Our Priority Projects

To help us get started on the work of building our Ontario Health Team, we are focusing on four priority projects that will help us start to make a difference in building more connected health care for our Frontenac, Lennox and Addington (FLA) community. Working groups for each project are made up of representatives from across our region who bring their professional expertise and lived experiences to help inform our work going forward.

Aging Well at Home Project

A couple at home

Aging in place strategies

 

Coordinated home care teams

 

Support for self management

 

Identification of “at risk” for hospitalization /LTC decreased ALC

One of the goals of our FLA OHT is to help keep our community healthy and in their homes for as long as is safely possible. Our Aging Well at Home working group is creating strategies that will help to support our older adult population based on their frailty or specific need. The supports and services will be accessible to both patients, families and providers, have the capacity to service patients, and will be embedded within the People-Centred Health Home.

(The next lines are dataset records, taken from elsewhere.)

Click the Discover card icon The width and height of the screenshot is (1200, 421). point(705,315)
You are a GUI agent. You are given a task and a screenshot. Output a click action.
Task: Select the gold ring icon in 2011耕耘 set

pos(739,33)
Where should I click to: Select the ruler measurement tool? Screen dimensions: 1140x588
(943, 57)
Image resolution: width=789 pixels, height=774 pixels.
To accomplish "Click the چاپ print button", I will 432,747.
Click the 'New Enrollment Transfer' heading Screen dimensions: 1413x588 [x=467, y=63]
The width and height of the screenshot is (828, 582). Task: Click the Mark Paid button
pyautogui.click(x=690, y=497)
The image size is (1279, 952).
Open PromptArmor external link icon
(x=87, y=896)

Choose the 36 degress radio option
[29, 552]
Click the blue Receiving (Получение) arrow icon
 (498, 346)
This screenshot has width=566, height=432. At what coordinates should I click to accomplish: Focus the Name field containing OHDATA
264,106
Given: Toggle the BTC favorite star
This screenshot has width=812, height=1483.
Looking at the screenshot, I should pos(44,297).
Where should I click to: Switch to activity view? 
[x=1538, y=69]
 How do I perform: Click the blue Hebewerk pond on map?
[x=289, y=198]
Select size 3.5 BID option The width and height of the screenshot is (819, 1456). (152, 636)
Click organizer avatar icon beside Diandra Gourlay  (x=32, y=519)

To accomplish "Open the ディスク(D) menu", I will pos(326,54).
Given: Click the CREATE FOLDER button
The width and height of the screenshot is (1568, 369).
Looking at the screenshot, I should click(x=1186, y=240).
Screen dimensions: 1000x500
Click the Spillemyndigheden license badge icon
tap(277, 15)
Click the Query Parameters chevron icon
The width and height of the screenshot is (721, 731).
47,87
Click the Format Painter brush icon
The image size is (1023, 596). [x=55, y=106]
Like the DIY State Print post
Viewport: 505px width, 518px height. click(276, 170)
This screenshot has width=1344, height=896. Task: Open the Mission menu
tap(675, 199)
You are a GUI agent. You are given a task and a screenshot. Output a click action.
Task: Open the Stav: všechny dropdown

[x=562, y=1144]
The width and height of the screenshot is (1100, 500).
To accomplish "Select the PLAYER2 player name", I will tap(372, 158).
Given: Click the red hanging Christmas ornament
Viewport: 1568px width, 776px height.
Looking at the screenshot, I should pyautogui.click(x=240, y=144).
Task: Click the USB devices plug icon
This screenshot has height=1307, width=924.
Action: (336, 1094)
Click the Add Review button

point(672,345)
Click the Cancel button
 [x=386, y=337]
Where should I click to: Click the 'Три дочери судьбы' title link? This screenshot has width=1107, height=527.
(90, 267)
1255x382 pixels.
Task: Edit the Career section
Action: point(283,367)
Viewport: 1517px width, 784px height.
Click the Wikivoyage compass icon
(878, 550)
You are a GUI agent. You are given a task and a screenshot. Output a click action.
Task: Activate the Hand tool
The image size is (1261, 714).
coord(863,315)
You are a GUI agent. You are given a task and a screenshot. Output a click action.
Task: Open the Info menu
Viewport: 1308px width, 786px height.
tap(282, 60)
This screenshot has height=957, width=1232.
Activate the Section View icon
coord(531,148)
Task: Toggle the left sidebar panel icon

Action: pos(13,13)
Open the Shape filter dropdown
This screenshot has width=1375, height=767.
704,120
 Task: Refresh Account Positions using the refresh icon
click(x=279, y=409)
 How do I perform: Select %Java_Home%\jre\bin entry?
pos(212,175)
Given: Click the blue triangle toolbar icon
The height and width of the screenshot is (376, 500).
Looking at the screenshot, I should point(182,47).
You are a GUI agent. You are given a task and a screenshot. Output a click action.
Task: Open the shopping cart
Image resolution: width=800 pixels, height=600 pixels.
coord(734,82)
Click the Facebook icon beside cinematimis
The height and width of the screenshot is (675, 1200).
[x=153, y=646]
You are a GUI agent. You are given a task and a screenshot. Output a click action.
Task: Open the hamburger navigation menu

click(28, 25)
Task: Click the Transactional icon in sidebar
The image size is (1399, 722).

Some of these strategies are planned to include:

  • Aging @ Home Advocate: This advocate will support the knowledge sharing of community resources within the Health Home and with patients, families and caregivers

  • Home Care Coordinator: A Home Care Coordinator will be embedded within the Health Home to support the planning and facilitation of home care community supports and other supports available through community services for those individuals who have moderate support needs. This coordinator will work closely with the aging at home advocate to help share knowledge and awareness on services beyond home care services

  • Aging @ Home rounds: Monthly Aging @ Home rounds will be implemented for our population that requires the maximum support, who are those with the highest risk of long term care needs and those who most experience gaps in service. These rounds will involve conversations with the patient, family and caregivers to talk through what their care is looking like and what additional supports they might need. Out of these conversations a patient, depending on their need, may be linked with the Health and Social Care organizer, a person who works with those as being identified as most at need and connects them with services and programs beyond community care.

  • Central Repository: We are working with our community partners to have one central repository of these up-to-date services and supports that will be accessible to the patient, family, caregiver and provider. We have seven community partners who each have their own repository and we are doing an inventory off all of these to house under one common interface.